(Saved entries)
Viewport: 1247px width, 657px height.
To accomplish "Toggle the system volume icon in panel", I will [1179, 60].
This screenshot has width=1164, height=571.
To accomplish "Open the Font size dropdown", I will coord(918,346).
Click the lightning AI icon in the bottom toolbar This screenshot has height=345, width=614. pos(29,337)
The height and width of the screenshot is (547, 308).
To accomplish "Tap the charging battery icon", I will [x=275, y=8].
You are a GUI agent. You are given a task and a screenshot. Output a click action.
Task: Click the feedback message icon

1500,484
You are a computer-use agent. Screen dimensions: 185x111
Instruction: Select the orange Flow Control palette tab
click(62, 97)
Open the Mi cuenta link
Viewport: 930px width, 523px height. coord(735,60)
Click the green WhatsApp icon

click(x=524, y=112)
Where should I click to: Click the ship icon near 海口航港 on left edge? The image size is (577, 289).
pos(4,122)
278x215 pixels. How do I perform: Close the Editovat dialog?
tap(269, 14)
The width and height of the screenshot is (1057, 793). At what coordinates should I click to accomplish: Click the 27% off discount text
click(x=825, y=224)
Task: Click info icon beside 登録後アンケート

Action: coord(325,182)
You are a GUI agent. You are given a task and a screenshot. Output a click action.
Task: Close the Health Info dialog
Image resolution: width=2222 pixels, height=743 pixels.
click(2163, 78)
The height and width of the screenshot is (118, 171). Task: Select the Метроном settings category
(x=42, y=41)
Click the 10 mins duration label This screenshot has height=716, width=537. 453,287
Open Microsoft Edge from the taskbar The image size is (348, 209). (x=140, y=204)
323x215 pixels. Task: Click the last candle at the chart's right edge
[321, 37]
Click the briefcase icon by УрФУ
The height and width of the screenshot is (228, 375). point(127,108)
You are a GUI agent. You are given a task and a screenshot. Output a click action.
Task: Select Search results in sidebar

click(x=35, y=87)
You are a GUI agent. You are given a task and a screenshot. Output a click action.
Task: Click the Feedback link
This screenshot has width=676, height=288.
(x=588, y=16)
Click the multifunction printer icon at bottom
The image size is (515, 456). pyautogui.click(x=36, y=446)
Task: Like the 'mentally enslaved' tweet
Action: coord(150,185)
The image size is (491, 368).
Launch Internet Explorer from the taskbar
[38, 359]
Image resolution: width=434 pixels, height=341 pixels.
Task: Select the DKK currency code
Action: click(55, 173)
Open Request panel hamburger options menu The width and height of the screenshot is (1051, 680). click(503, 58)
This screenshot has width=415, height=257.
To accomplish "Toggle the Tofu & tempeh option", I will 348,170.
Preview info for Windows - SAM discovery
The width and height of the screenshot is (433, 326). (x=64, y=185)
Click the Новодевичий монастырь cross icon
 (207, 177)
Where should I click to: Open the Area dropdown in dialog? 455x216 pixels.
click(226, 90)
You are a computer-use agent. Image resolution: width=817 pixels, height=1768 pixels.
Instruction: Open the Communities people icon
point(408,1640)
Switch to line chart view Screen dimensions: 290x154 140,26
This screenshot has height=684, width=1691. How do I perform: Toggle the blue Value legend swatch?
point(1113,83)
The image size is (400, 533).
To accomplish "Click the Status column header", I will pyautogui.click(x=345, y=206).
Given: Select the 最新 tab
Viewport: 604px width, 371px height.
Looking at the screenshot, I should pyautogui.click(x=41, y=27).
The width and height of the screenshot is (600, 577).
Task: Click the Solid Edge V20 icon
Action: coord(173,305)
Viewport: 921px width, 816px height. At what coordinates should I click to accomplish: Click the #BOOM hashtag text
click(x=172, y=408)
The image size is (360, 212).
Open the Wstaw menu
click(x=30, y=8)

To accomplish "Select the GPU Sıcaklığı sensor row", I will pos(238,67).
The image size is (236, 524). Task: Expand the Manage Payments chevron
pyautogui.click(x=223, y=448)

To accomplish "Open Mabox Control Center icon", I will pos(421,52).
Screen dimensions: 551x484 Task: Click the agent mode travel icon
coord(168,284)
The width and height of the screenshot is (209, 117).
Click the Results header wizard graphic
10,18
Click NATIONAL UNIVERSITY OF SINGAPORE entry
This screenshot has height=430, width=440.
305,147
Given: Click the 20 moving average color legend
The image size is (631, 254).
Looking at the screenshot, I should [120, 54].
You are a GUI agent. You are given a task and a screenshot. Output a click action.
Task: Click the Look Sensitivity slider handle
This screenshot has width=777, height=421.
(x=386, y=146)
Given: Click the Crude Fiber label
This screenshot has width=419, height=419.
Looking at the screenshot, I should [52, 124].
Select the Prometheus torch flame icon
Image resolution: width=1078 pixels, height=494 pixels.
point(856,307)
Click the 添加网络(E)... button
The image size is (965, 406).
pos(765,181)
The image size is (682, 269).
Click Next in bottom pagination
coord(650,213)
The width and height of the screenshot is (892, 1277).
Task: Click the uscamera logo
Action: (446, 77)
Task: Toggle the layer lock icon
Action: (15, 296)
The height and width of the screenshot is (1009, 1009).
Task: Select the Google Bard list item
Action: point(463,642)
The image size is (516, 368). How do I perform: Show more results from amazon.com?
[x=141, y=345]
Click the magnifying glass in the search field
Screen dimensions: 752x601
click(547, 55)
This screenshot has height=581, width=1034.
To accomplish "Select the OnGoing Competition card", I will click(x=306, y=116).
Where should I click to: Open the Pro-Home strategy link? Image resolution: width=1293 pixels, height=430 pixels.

→ EXERCISE PROMPT
Nothing should appear in the answer except the lines above from the line with "Screen dimensions: 551x484" through the line with "Given: Click the 20", both included, written out exactly.

→ ANSWER FOR THE TASK
Screen dimensions: 551x484 Task: Click the agent mode travel icon
coord(168,284)
The width and height of the screenshot is (209, 117).
Click the Results header wizard graphic
10,18
Click NATIONAL UNIVERSITY OF SINGAPORE entry
This screenshot has height=430, width=440.
305,147
Given: Click the 20 moving average color legend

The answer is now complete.